Added to the list of things we shouldn’t have to remind people about during this weird chapter of history: A person’s financial standing is in no way indicative of their maturity or their ability to handle responsibility. One of the first lessons we all learn as adults in America is that no matter how hard we work, none of us are entitled to an easy life or a monetarily stable existence. But this isn't about being wealthy; it's about basic health care that is enjoyed by millions of Americans who are lucky enough to get health insurance through their jobs. Arguing that the rights of all Americans (not just the lucky ones) to basic preventative health care—be it sexual or pain prevention—is not guaranteed only serves to further marginalize and even demonize the poor.
And let's be practical here: For most young women who don't have the safety net of a job with insurance benefits, making ends meet while keeping our reproductive systems in check is a tricky business. Since Walsh refuses to offer up any numbers, I will. The average one-bedroom apartment in Los Angeles hovers around $2,014 per month; in New York City, it’s $2,200; and even in Austin, Texas, it’s $1,100. On average, an IUD costs between $500 and $1,000. Yes, an IUD is a long-term option, so the yearly rate works out to be closer to $100, but the money still needs to be paid up front, and that amount works out to be a significant portion of a person's living expenses in a time where most millennials have less than a $1,000 in savings—if they have a savings account at all. The fact that it's women who are asked to bear the brunt of this cost is no accident; men sign the bills restricting access to health care because it's women who ultimately pay the cost.
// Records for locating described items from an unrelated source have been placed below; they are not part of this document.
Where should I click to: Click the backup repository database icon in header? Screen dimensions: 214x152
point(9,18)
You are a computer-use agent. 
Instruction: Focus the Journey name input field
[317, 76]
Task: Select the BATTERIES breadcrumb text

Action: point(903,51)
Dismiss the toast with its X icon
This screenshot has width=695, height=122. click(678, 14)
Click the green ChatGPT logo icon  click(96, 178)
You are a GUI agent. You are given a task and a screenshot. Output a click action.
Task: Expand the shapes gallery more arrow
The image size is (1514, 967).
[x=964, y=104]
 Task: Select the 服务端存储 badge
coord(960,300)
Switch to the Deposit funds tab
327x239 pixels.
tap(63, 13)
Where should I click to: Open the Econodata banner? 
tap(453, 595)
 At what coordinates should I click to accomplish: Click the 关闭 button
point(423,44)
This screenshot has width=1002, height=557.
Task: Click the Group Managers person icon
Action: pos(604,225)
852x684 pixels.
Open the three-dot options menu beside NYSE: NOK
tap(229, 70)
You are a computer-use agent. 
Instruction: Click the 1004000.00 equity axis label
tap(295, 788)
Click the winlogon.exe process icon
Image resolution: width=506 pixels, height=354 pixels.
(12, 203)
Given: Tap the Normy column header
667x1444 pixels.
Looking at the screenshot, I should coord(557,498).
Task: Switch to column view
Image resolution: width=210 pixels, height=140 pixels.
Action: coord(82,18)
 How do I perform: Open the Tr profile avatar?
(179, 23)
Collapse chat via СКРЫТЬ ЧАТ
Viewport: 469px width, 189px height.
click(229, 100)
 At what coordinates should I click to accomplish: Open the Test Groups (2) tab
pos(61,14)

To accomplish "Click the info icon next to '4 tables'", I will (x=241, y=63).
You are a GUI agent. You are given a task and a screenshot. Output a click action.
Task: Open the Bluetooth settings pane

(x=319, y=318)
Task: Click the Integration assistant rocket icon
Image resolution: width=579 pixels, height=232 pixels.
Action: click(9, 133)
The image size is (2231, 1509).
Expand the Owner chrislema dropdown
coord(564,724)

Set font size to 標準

It's a scary fight that Republicans are happy to wage right now, and it's one that uterus owners below the poverty line will lose if everything goes Republicans' way. The party that once worked so hard to connect the words “Obamacare” to “death panels” is now making women's lives substantially more difficult, and even putting them in direct jeopardy. Republicans are refusing to understand that accessible health care is not about asking the government to pay for shoes, luxury coffee drinks, or even the data plan on my outdated smartphone; it's about not going into debt while controlling pain so intense that experts have compared it to having a heart attack. Treatment for a chronic, life-long disease that affects reproductive health should be treated just as seriously as heart disease or brain cancer, and yet it's not, at least in part because it is related to the sexuality of women, something which terrifies conservatives more than death itself.
There are a few bright points on the horizon. The state of New York has opted to cover birth control even if the ACA and its section about “preventative health benefits” are redefined or demolished. California, Vermont, Illinois, and Maryland are also among the states slated to make similar moves. But many women still stand to fall through the cracks. To those who are in the unfortunate position of determining our nation’s future policies, I ask them to please remember that a person’s ability to make sexual decisions for themselves isn’t the only thing at stake here; without affordable birth control, it's our very quality of life that we're set to lose.